Have UK retail conditions got easier or more difficult in the last 12 months?
The question is raised by a discrepancy in figures for the number of UK retailers going into administration. Figures from Deloitte show that the number this year has fallen 43% on the previous year. In contrast, analysis of the SnapShop database shows a substantial increase in retailer administrations.
An obvious explanation of the discrepancy is that SnapShop covers just 2,300 of the largest UK retailers while the Deloitte data covers retailers regardless of size.

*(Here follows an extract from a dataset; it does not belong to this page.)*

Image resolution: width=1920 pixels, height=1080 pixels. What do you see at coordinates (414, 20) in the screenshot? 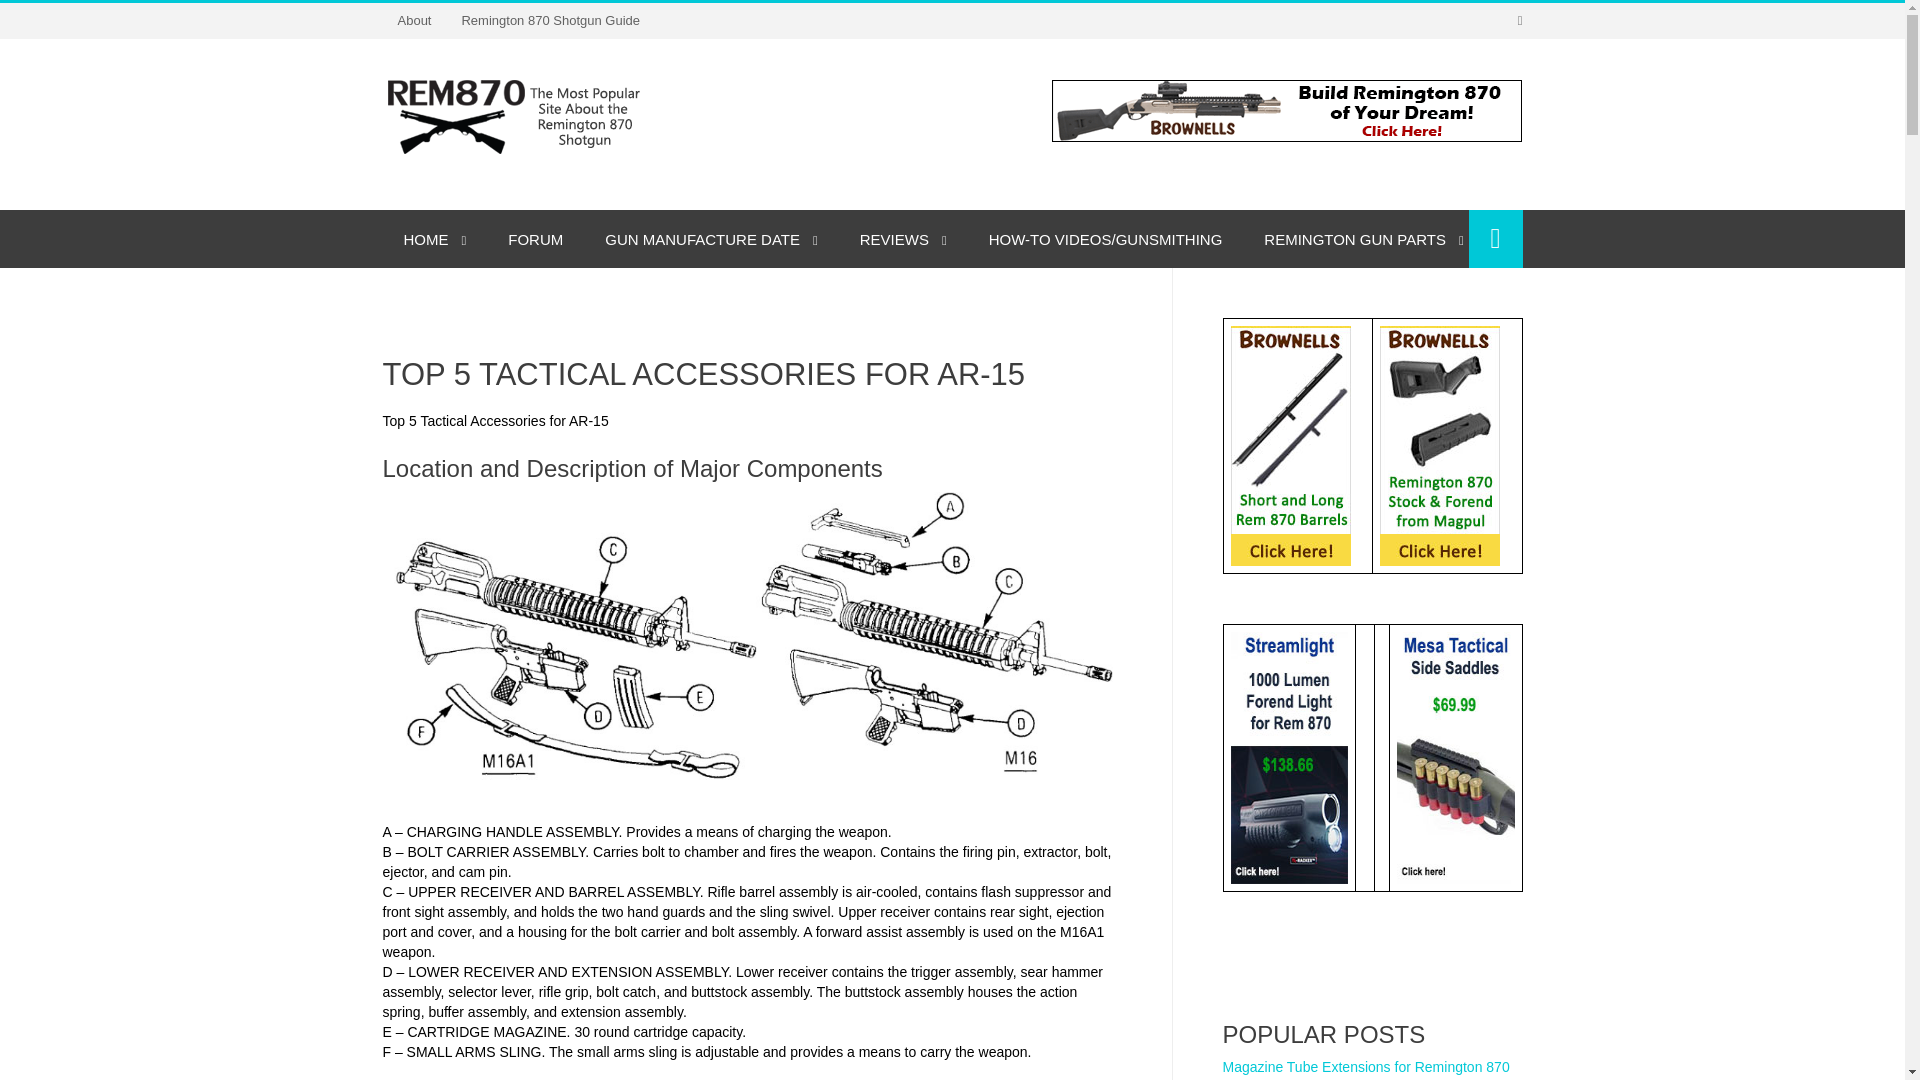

The evidence is surely that retail conditions have got more difficult. For years operational costs have been rising faster than sales. In response, sophisticated and powerful retailers have focused on building their gross profit margin. Globalisation and supply chain management have successfully reduced costs to the retailers. Tesco for example claims that their food price increases have been less than 2% even while ONS figures show average food price increases of around 8%. The supermarket explanation of the difference is that the ONS measure excludes items on special offer. Hmm
Now, however, there are new considerations. In the wake of the credit crunch, the value of sterling against the euro has fallen 14%. Global inflation is a pressing issue and labour costs are rising in the key supplier economies. The gap between the rise of commodity and retail prices is, according to the ONS, now wider than for 20 years. For example, annual wheat prices have risen 57% while retail prices for bread and cereals have increased 8.5%.
These changes favour the large retailers with sophisticated financial management systems for forward buying. For some years they have been squeezing out independent retailers. The evidence from SnapShop is that the impact has now reached the middle and smaller sized multiple retailers. The outlook for the retail offer is for a reduced diversity unless offset by the arrival of large overseas based retailers.